One concern was that overemphasising MDGs could divert the government's focus from its CEDAW commitments, as well as sideline the PFA, which identifies 12 critical areas of concern and details out strategies to advance women's equality, non-discrimination and human rights. ‘While the eight millennium-goals are time-bound and concrete, with 18 targets and 48 indicators specified for measuring achievements, they lack a rights-based approach,’ Salma Khan, a member of U.N.'s CEDAW Committee told IPS. ‘They do not realise women's human rights as a development goal’.

The third millennium-goal is to promote gender equality and empower women, but the lone target specified is eliminating gender disparity in primary and secondary education by 2015, pointed out Khan.

This, she said, is not only limiting but also carried the risk of giving governments leeway. ‘For example, Bangladesh has already achieved gender parity at least in terms of (school) enrolment, and our government could get away with that’.

‘Besides, in the absence of specification, the other goals may not address gender-based discriminations, concerns and issues,’ said Khan. ‘The target set out for the goal to eradicate extreme poverty talks only about income-poverty, that too without mentioning the essential gender perspective’.

Khan stressed the need for incorporating a broader range of gender-sensitive targets and strategies, and for making gender-equality a cross cutting issue across the goals.

Issues concerning women's participation in politics and decision making; their reproductive rights; violence against women; and discriminatory laws and practices needed to be explicitly mentioned, she said.

‘Six important U.N. summits held in the 1990s had been based on the universal declaration of human rights and upheld the agenda of non-discrimination and gender equality in a substantive sense,’ said Khan. ‘The millennium-goals seemingly bypass the earlier premises set out by the previous conferences and water down the concerns’.

‘Nearly two million women are employed in the export-oriented garment sector,’ said Shirin Akhter, who works for the rights of women workers. ‘Their minimum wage of monthly taka 930 (about 15 dollars) has not seen any rise since 1990. And now with the phasing out of the Multi- Fibre Agreement their jobs are threatened.
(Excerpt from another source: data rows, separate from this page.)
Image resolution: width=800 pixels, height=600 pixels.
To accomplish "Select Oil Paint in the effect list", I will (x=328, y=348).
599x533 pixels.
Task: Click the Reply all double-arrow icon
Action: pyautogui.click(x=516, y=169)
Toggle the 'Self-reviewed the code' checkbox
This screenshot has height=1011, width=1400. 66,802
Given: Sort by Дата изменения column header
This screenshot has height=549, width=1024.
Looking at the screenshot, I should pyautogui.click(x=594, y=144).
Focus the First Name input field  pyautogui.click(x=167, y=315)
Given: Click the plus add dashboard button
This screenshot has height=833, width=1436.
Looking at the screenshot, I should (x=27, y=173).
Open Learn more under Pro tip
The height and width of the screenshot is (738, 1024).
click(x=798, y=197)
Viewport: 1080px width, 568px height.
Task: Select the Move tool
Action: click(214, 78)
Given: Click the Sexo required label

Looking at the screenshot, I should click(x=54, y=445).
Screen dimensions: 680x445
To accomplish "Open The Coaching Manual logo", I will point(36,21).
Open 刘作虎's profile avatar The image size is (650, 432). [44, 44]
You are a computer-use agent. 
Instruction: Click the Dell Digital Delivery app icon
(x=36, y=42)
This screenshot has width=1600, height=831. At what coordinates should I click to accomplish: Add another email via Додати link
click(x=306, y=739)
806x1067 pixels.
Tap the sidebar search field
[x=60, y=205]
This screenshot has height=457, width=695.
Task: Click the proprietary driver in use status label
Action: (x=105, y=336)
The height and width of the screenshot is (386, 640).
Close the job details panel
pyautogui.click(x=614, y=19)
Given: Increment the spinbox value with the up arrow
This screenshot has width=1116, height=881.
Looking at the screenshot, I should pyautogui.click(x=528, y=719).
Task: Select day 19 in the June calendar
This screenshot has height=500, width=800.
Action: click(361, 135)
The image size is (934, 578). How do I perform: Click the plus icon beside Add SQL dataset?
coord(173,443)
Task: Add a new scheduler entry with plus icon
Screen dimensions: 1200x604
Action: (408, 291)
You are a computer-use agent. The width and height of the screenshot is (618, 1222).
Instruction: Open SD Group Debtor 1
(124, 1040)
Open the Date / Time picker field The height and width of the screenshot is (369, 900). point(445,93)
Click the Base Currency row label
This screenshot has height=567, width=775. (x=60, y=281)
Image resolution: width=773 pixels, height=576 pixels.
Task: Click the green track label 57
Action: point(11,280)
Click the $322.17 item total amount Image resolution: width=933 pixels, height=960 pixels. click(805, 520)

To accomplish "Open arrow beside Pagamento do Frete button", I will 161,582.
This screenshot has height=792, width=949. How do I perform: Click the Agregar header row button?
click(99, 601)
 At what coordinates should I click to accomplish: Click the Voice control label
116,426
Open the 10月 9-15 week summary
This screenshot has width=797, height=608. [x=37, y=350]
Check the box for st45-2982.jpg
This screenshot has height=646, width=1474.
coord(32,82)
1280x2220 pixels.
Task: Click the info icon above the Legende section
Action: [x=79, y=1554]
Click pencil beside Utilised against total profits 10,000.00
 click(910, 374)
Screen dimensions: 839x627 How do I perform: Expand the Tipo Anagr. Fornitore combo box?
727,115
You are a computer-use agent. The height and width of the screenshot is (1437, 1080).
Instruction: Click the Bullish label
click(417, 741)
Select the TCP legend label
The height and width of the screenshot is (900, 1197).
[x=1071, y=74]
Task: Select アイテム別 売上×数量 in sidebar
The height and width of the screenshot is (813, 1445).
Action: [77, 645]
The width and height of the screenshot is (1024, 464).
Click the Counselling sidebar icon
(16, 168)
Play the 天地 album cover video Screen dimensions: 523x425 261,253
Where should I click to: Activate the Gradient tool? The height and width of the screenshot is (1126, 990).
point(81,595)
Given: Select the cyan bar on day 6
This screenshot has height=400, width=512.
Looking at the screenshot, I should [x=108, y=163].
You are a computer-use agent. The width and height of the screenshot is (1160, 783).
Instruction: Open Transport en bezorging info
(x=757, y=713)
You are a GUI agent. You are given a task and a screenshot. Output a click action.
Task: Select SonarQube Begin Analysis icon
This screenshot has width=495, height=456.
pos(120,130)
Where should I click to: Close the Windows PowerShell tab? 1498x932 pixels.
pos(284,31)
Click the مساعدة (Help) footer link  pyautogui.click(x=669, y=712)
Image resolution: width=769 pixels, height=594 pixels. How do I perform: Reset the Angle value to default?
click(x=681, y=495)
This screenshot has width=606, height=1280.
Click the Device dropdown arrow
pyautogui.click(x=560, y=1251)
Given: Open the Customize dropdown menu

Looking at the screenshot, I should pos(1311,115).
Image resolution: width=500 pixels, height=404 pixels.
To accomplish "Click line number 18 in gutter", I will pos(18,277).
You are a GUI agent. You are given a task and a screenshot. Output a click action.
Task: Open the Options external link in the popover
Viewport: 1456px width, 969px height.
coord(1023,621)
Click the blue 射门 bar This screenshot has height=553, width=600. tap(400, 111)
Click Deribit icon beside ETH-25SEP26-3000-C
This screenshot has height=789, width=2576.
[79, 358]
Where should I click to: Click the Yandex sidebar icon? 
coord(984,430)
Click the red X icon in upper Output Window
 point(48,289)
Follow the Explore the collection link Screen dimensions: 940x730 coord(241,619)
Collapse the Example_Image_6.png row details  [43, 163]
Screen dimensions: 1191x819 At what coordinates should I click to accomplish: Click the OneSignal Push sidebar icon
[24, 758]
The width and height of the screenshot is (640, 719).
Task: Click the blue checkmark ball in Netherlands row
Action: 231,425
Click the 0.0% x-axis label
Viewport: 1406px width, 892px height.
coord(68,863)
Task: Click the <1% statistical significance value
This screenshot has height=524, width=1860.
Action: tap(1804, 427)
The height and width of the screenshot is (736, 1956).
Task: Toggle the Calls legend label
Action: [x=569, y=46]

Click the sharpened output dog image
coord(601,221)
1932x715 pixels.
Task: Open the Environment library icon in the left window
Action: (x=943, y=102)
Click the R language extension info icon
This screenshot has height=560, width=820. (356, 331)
Will the MDGs help them survive?’

‘The millennium-development move is under the auspices of the U.N., but its engineers are the rich countries,’ said activist Farida Akhter. ‘And it could take off only with the sanction of the World Bank and the IMF. We must not forget who is doing what and in what interests’.

Meanwhile, Bangladesh is about to finalise its Poverty Reduction Strategy Paper (PRSP), in response to the World Bank and the IMF- initiated process.

‘In the IPRSP, women's development had been included in the main strategies for poverty reduction,’ said economist Qazi Kholiquzzaman Ahmad. ‘But the recent January 2005 draft places women under 'supporting strategy' along with children, tribal people, disabled people and other disadvantaged groups’.

Ayesha Khanam, general secretary of Bangladesh Mohila Parishad, the country's largest women's organisation felt that the strengthening of women's human rights in the latter half of the last century has taken a regressive trend in the 21st century. She cited as an example the recent changes to the government’s National Policy for Advancement of Women, negating some of its crucial equality principles.

‘The achievement of the goals will crucially depend on implementation of the last goal, i.e., a global partnership for development,’ remarked Khan. ‘All of its seven targets are to be basically fulfilled by the developed countries. But can that be ensured?’

Ahmad cited statistics to show that barely half of this year's global requirement of development assistance could be realised. ‘The MDGs are nothing but another U.N.- sponsored agenda which will eventually be dumped under the table, without being implemented,’ he predicted.